Get ready for over-dramatic statement: I think nursing school is changing me.This is awkward because I'm not 100% rested from all the continual PCV state of ne'er subsiding sunburn, the richest person in town/ the poorest American I know, the most educated person in town/ the most out-of-the-loop American I know, the least eloquent person in town/the most literate person in town, the healthiest person in town/the most undernourished I've ever been.
But, here goes: taking care of sad, sick, and lonely or non-communicative individuals once or twice a week is bringing out a new side of me - I find myself handling intimate care giving in an official, sometimes neutral manner, while storing up these moment for later existential thought. When I get home, I decide that my whole week will be crippled if I think too long on what I've seen, and instead I write care plans, study for tests, and run. Run, like away, like on a pretend exercise mission, but more on a 'away from all that' mission. This is so different from Peace Corps, where I would see something hard and go to the capital or the beach after dealing with it and process with the other PCVs. Today, there just isn't time or energy to process.
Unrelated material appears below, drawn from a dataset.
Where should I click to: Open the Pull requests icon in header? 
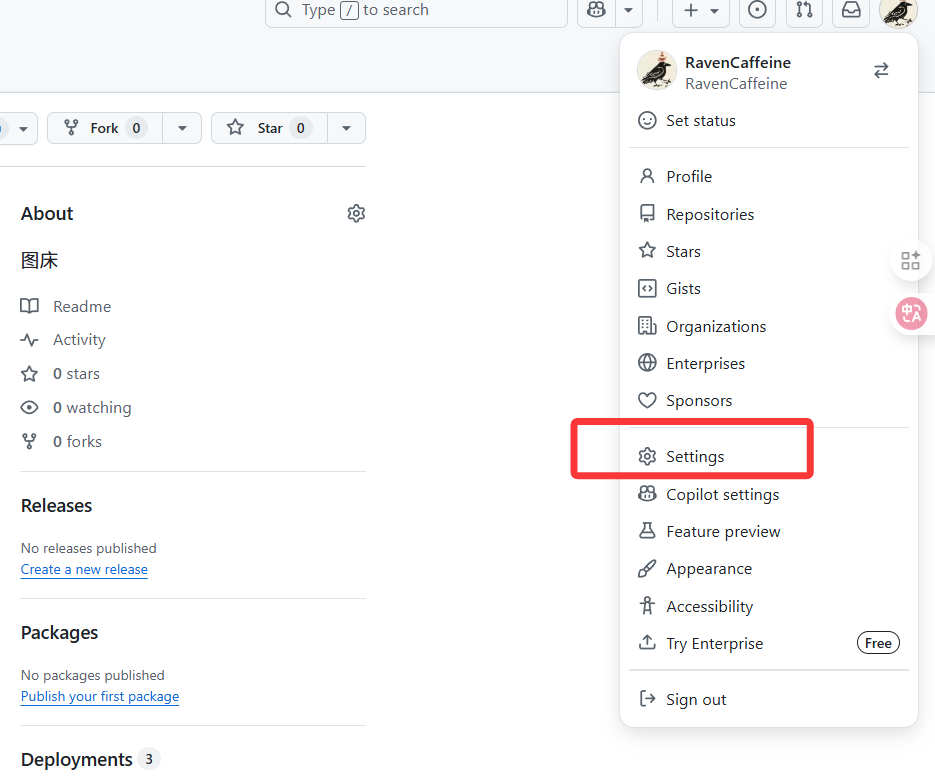pyautogui.click(x=804, y=10)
The running is fun! I met a very nice girl in my classes who is encouraging and invites me to run with her all the time even though I stink! I go the gym with another group of girls, and we can often be found on the treadmills or exercise bikes or doing crunches while reviewing such interesting facts as how to place a Foley catheter, clean a tracheostomy, diagnose emphysema or procedural order if a chest tube falls right out of a patient's thorax in front of you.
My classes are going well. In my last post, I said that I was having a hard time paying attention and sitting for hours on end. I've acclimated, my grades improved, and now I enjoy what I'm learning without much trouble. This week is the muskuloskeletal and hepatic systems in medical-surgical nursing, temperature regulation and hepatic system in pathophysiology, and antidepressant drugs in pharmacology. But, I should review a little all that's been covered in the past 10 weeks:
- Med-Surg Nursing Seminar: nursing diagnosis, nursing assessment overall, of the lungs, heart, kidneys, pain, gas exchange, circulation, aneurysms, fluid and electrolytes, diabetes I and II, and some other stuff
- Med-Surg Nursing Skills: taking vitals, administering injections, PO meds (and I mean also by the NG or NJ tubing), hanging IVs, sterile procedure, inserting a Foley catheter- fun!
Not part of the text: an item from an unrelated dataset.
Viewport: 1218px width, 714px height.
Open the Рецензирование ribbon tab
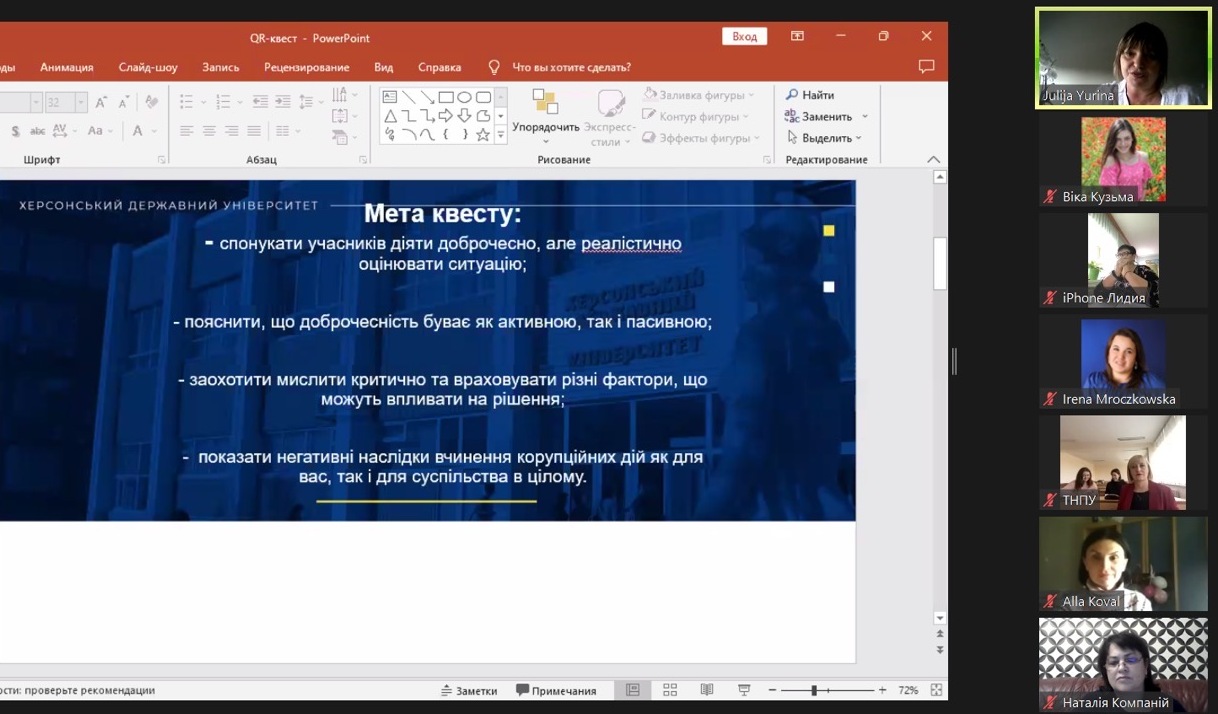pos(306,67)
- Pathophys: this is a wild class I can't describe - suffice to say, it's like all the cool stuff, and only the cool stuff, you've ever learned in biology, physilogy, and mcd bio.
- Pharmacology: by far the class with the most 'bang! memorize this or kill someone' effect. We have learned endlessly how to recognize potential drug interactions, where they come from and what happens, how to treat special populations like pregnant women all while learning about: anti-hyperlipidimics (like Lipitor), anti-hypertensives (like Beta-blockers), anti-dysrhythmics (like digoxin), anti-coagulants (like Coumadin), analgesics (like Aspirin and acetaminophen), and oh so much more. Also, what adverse effects constitute an important allergy.
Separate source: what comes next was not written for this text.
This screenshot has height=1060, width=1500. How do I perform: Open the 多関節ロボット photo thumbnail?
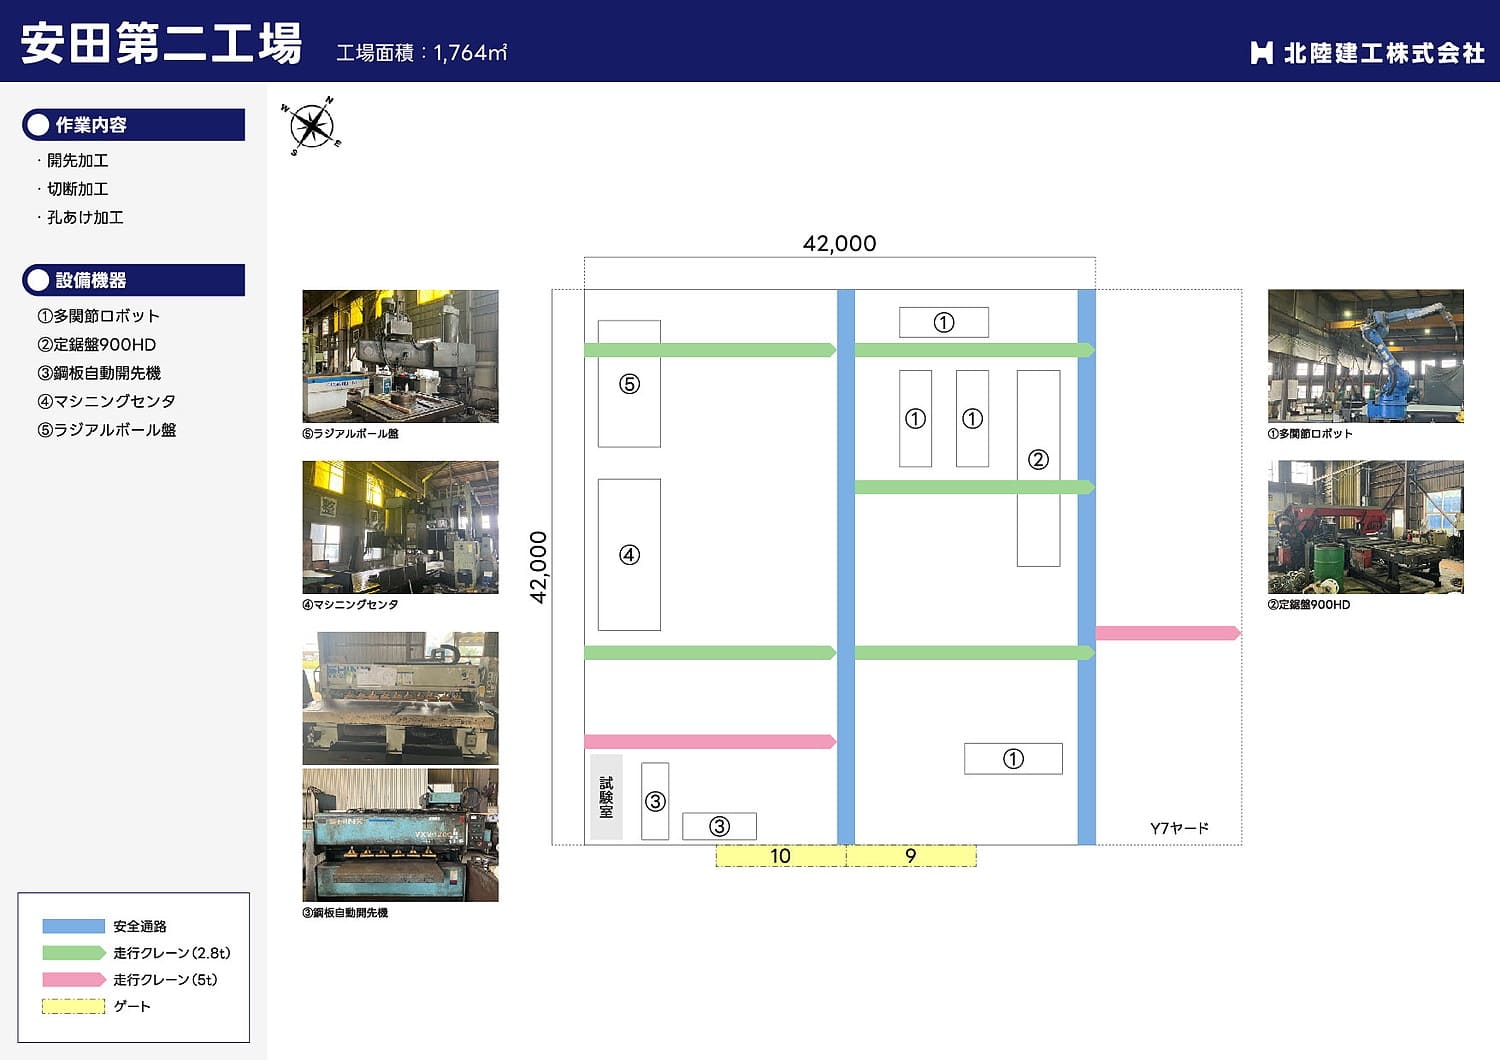point(1365,356)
Our apartment is starting to look like a home and we're having fun in there. I got a cool bike, too. My first new one and it's totally awesome! We started drinking coffee and eating butter, milk, cheese, and meat again. It's not my preference but Ben is back with a vengeance, and I like to see him so happy. I recently was Told (with a capital T) to start eating more red meat. I must comply or live in a tired anemic world. I'm still sticking to my green smoothie in the mornings and salad for lunch most days. I'm interpreting at Haven, too. The fall colors were amazing! It's over now, but we snuck out to western Mass for a weekend and had the most lovely time picking apples, foraging for raspberries, and seeing the countryside in an glorious anti-bloom. Fall in New England was the spectacular beauty it's known for being.